You know you have a bad Candidate when the only reason supporters can give to vote for her is "We can't let the other guy win."
I mean, that is a pressing reason.
I think Clinton will be a good president. I don't particularly like how hawkish she can, but I don't think interventionalism is a blight against humanity, either. Sometimes the U.S. should step in. There should be long term plans, there should be learned testimony, but I think being an isolationist country in the face of death and depravity isn't always the most moral answer.
I like how anti-gun Clinton can be. I want victims to have unlimited rights to sue gun owners. I want gun stores to be forced to do more due diligence and follow ups than student loan providers have to do. I think we should be reacting to every shooting like it absolutely needs to be the last one ever, not just "Oh man, really, again?" I don't want anyone,
anyone, reacting to a tragedy with legislation that favors gun manufacturers.

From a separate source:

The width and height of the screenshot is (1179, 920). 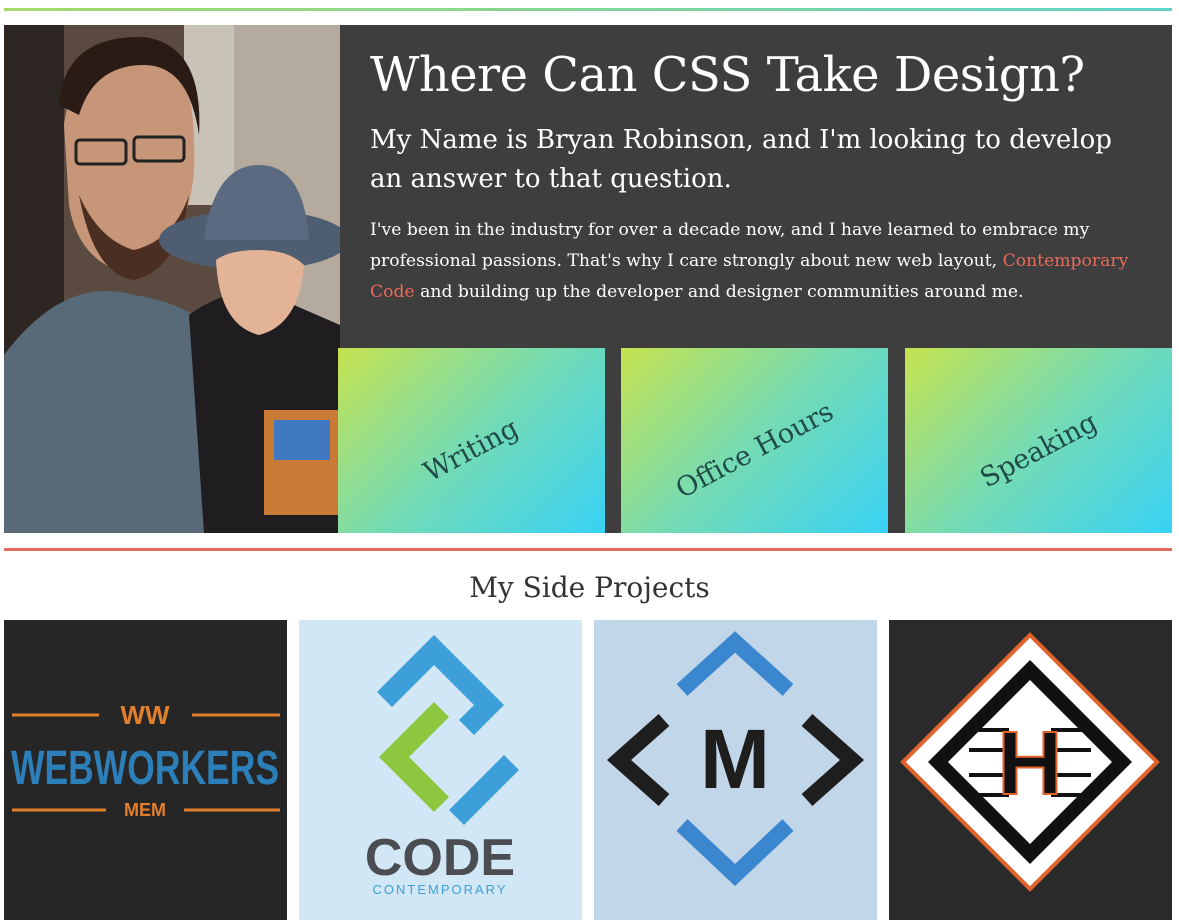 I want to click on project-h-circuit: H, so click(x=1030, y=770).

As far as I can tell, Clinton would not.
Clinton will appoint liberal judges, but more importantly, I think she will nominate diverse judges. Women, people of color, people who are going to look at constitutionality from a lens of disadvantaged communities rather than big business. Of the entire legacy Obama is going to leave, I think his efforts to diversify the court (up until calling the GOP's bluff this year) are going to be the most long-lasting.

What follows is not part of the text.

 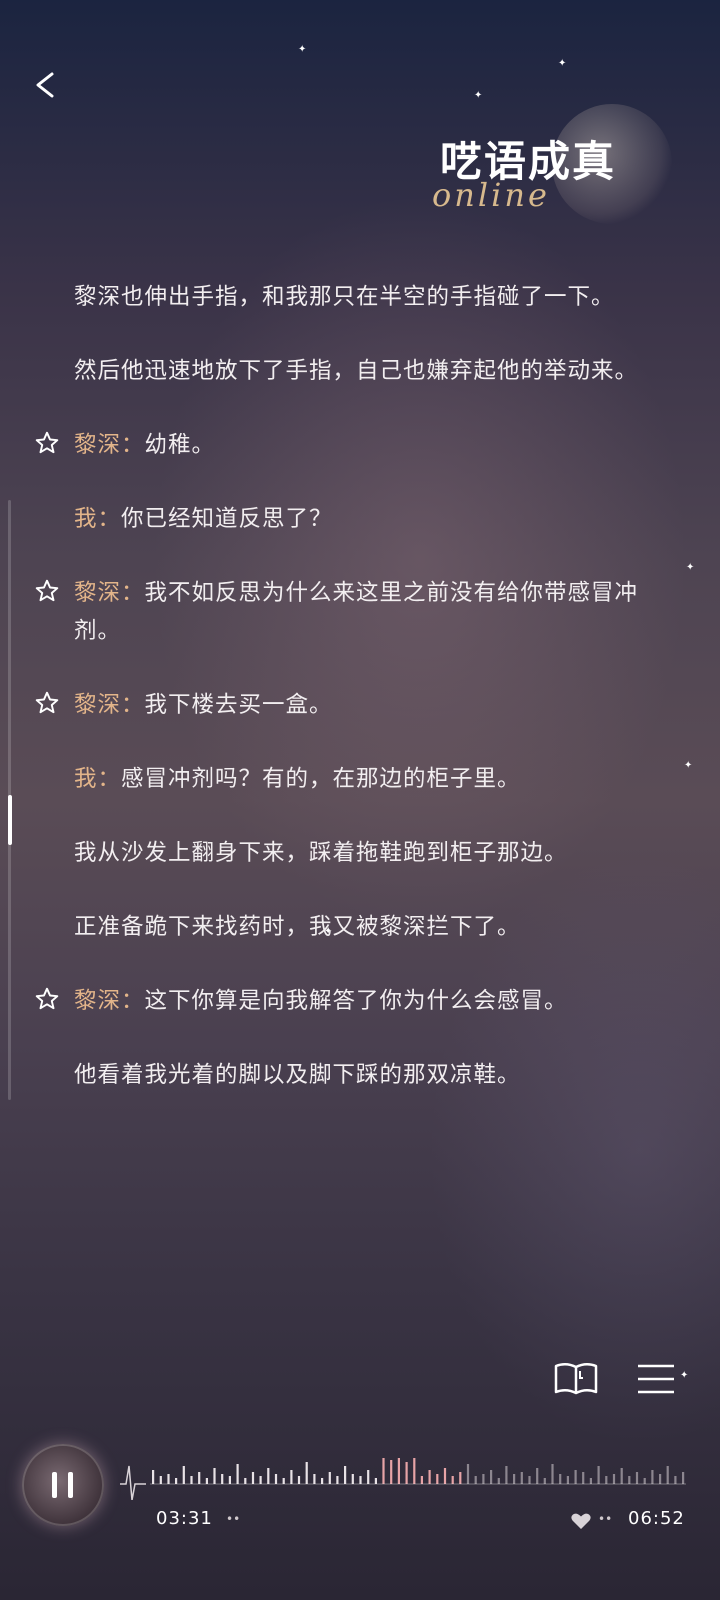 I want to click on story-line: 他看着我光着的脚以及脚下踩的那双凉鞋。, so click(x=350, y=1075).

Obama had no interest in politicking, which is ultimately what slowed a lot of his agenda down. As a Senator, Clinton drank McCain under the table to get him to back off on her agendas, she argued senators to a standstill, she wouldn't let anyone remove provisions she required from bills as long as she was still a senator (which is why some bills had provisions removed after she left). I think she will be more aggressive with her agenda than Obama has been. Obama wanted to lead, Clinton has an agenda, most of which I line up with.

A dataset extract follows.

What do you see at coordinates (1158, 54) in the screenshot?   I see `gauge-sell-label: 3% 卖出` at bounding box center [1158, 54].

I think she'll get the public option into ACA. I think she'll drastically lower student loan interest rates. I think she'll get to 75% of a lot of what I want and hopefully pass the baton to someone who can get the rest done. I expect she'll make me incredibly mad. I bet she'll intervene where it's not morally necessary. I bet she won't do enough for important, oppressed communities. I bet I will have a lot of the frustrations I had with Obama with Clinton.
I bet Sanders would infuriate me, too. Or Warren. Or Biden. I don't think any leader, Democratic or otherwise, is going to do 100% of what I want them to do or the way I think they should do it. But my support for them is not out of fear for the otherwise - not entirely, anyway. It's that I expect to get infuriated with a leader of 325 million people and I will support them in the triumphs I agree with and scream at the ones I don't.
Maybe that's not a good argument for you to vote Clinton, but it's mine.